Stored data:
══════════
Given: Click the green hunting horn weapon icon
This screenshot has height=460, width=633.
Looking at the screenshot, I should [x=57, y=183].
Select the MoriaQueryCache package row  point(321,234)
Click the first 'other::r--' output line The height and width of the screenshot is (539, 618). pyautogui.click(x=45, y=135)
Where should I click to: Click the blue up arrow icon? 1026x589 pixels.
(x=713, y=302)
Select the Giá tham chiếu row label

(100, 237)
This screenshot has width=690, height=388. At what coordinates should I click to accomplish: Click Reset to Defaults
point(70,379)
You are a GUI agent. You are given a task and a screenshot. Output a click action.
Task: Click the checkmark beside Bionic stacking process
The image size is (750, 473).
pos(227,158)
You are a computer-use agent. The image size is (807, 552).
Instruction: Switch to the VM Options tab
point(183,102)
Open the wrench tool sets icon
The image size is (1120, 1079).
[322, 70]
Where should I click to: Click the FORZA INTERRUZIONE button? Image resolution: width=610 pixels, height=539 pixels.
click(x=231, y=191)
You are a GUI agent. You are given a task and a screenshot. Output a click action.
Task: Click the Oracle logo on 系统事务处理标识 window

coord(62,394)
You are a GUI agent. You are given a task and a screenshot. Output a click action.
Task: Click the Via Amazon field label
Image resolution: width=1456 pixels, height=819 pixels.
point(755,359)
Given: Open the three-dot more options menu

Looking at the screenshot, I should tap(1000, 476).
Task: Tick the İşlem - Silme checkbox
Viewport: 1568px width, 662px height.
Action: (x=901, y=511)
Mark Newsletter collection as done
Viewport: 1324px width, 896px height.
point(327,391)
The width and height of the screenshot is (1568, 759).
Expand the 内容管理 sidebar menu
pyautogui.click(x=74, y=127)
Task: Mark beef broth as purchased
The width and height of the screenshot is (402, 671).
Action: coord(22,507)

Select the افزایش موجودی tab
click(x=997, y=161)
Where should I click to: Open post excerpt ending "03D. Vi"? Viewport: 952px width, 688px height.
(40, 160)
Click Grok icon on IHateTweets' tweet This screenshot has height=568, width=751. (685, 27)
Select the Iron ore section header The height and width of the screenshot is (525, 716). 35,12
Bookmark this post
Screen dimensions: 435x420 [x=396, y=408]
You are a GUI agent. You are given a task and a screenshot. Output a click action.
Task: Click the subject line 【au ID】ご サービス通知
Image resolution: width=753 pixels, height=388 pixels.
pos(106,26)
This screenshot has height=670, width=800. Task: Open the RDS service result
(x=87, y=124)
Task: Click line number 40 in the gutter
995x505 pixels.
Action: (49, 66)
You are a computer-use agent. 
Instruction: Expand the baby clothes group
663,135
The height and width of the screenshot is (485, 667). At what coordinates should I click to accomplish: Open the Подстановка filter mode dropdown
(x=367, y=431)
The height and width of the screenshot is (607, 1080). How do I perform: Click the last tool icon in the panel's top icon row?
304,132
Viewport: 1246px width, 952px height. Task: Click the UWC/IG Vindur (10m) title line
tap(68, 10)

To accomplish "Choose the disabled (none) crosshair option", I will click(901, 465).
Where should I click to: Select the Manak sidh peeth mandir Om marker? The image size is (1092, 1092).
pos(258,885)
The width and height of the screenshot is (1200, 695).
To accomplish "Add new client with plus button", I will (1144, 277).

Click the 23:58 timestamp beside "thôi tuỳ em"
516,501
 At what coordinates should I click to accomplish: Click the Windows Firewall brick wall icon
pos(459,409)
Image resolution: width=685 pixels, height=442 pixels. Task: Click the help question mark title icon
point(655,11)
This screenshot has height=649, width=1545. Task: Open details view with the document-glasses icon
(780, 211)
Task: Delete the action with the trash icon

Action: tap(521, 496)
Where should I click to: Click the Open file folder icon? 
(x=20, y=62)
══════════
Work to be completed:
Find the word "will" in the entries, then copy out every line that has it.

Response box:
To accomplish "Choose the disabled (none) crosshair option", I will click(901, 465).
To accomplish "Add new client with plus button", I will (1144, 277).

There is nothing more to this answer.